Sb 2,12.17-20: Si el justo hijo de Dios, lo auxiliará.
Sal 53,3-8: El Señor sostiene mi vida.
St 3,16-4,3: Donde hay envidias y peleas, hay desorden y toda clase de males.
Mc 9,30-37: …Por el camino habían discutido quién era el más grande.
Resulta tan antipático el sufrimiento que no es escatima en recursos para alejarlo lo más posible de la vida. La tolerancia al dolor ha decrecido enormemente, pero los medios actuales posibilitan minimizar el sufrimiento físico y psicológico; el sacrificio y el esfuerzo serio no despiertan especial adhesión; la ascesis y la austeridad suenan a poco más que obsoleto y estéril. Y tal vez hoy día se sufre de manera exagerada, allí donde el sufrimiento se convierte en más nocivo, en aquel lugar que podemos llamar corazón o espíritu. La medicación psiquiátrica, tan abundante hoy en día, no resuelve el vacío interno, la sensación de fracaso, de sinsentido, la falta de esperanza…

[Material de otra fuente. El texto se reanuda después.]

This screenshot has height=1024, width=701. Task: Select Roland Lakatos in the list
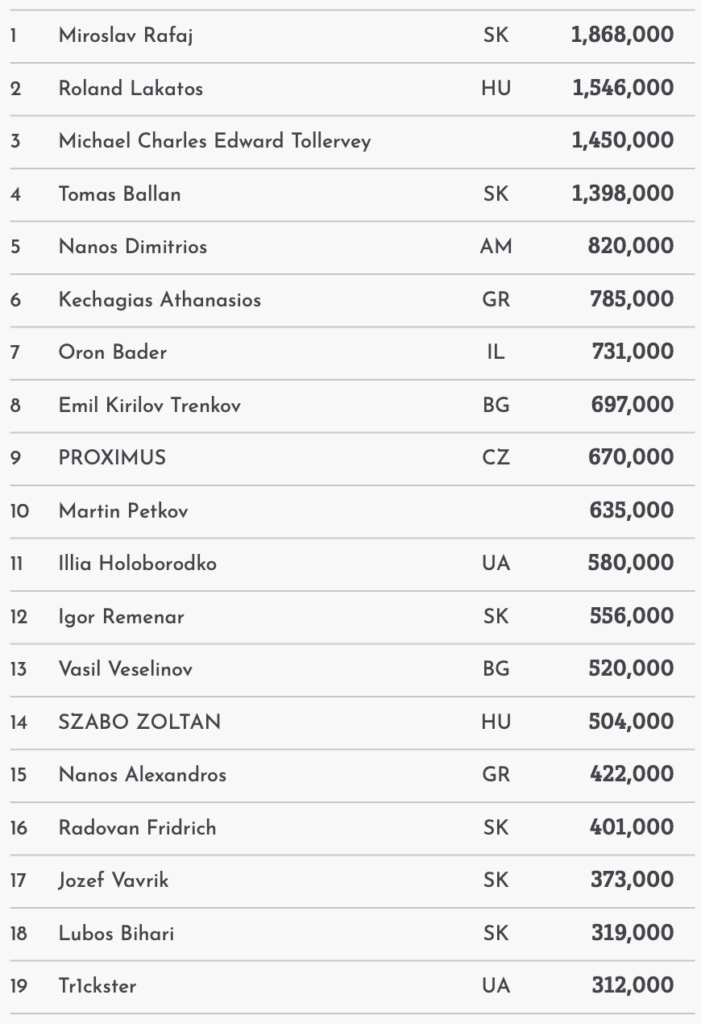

Cristo ofrece una respuesta a esta desazón interna y dañina, invitando a un sentido de la existencia que parte del reconocimiento de un Dios Padre bueno y misericordioso que ama personalmente y pretende la felicidad eterna de sus hijos. El tacto divino llega a tocar en las sensibilidades más vulnerables y más dañadas sanando y dando lo necesario para una vida feliz. Este trato personal con un Dios Padre es original del cristianismo, donde no solo ha habido y hay Palabra, sino también carne, la carne de un Dios hecho como nosotros y necesitado en lo humano de encontrar sentido también en el Padre para su propia vida.
Lo precioso de esta historia topa con un acontecimiento asombroso y desconcertante, que puede poner en suspenso todo el mensaje de salvación: la pasión y la cruz del Hijo de Dios. La dulzura del mensaje evangélico parecía eximir de la aspereza de todo sufrimiento, salvo aquel mínimo indispensable requerido por el necesario crecimiento humano. Todavía es más inquietante constatar que la mayor cantidad de sufrimiento es producto de la acción humana. El hombre se hiere a sí mismo sin propósito de detenerse, lo cual hiere la sensibilidad y hasta dudar de la propia capacidad para el cambio. La contrariedad llega hasta la perplejidad al encontrarnos con el Hijo de Dios asesinado por el mismo hombre. El signo de la cruz identifica a los cristianos y en él se refleja lo irremediable de una situación que de un modo u otro toca a todos.
Uno y otro y otro y otro… discípulos de Jesús coincidía en el seguimiento de su Maestro. Las expectativas eran grandes pero en cierto punto diferían de las enseñanzas de su Señor. El momento crucial era el de la pasión y la cruz. La felicidad eterna exige un paso amargo por donde nadie quiere. El anuncio de la pasión que hace Jesús deja indiferente a sus discípulos. Es una forma de respuesta que solo esconde el problema. No entendieron y no quisieron entender. Les resultaba más cómo acudir a lo conocido, un tipo de gloria tangible a su alrededor con grandeza de poder. El poder parece disipar el miedo, pero en nada mitiga la soledad y el vacío interno. El Maestro responde a la actitud de los Doce sin reprender, pero corrige proponiendo una vida de servicio. La lección magistral definitiva se produjo en la Cruz.
La actitud humana invasiva, arrolladora, prepotente que tanto mal genera, suscita una solución de alianza con el poderoso para despejar el miedo. Como siempre, pensando humanamente, nos quedamos cortos. Cristo va más allá y propone la alianza con el verdaderamente poderoso, con Dios eterno, que es capaz de alumbrar las oscuridades más recónditas y desvanecer los miedos más feroces, como el del sufrimiento. En un mundo donde se sigue volcando tanto mal, el discípulo no pretende distanciarse del sufrimiento haciéndose ajeno a la realidad, tampoco se vincula al daño para cebarse con otros y escapar él, sino que lo asume desde la certeza de la ayuda de Dios. No pretende una ingenua extirpación de todo dolor de su vida, sino encontrar sentido profundo en un trance parecido, como experiencia humana, al de Jesucristo sufriente en la cruz. Allí donde hubo triunfo de resurrección provocará que aquí en mi ahora de dificultad exista una pequeña victoria de sentido de vida, donde se alcanza mucha luz venida de Dios.
La respuesta cristiana a la envidia, la injuria, el resentimiento, el egoísmo y toda otra acción humana dañina es la misericordia, que asume el sufrimiento para que Dios lo llene de sentido de servicio en el perdón. ¡Qué extraño es este camino hacia la felicidad eterna! Sin embargo, quien logra vivirlo ¡cuánta vida descubre donde parecía no haberla y cuánto bien lleva a su alrededor!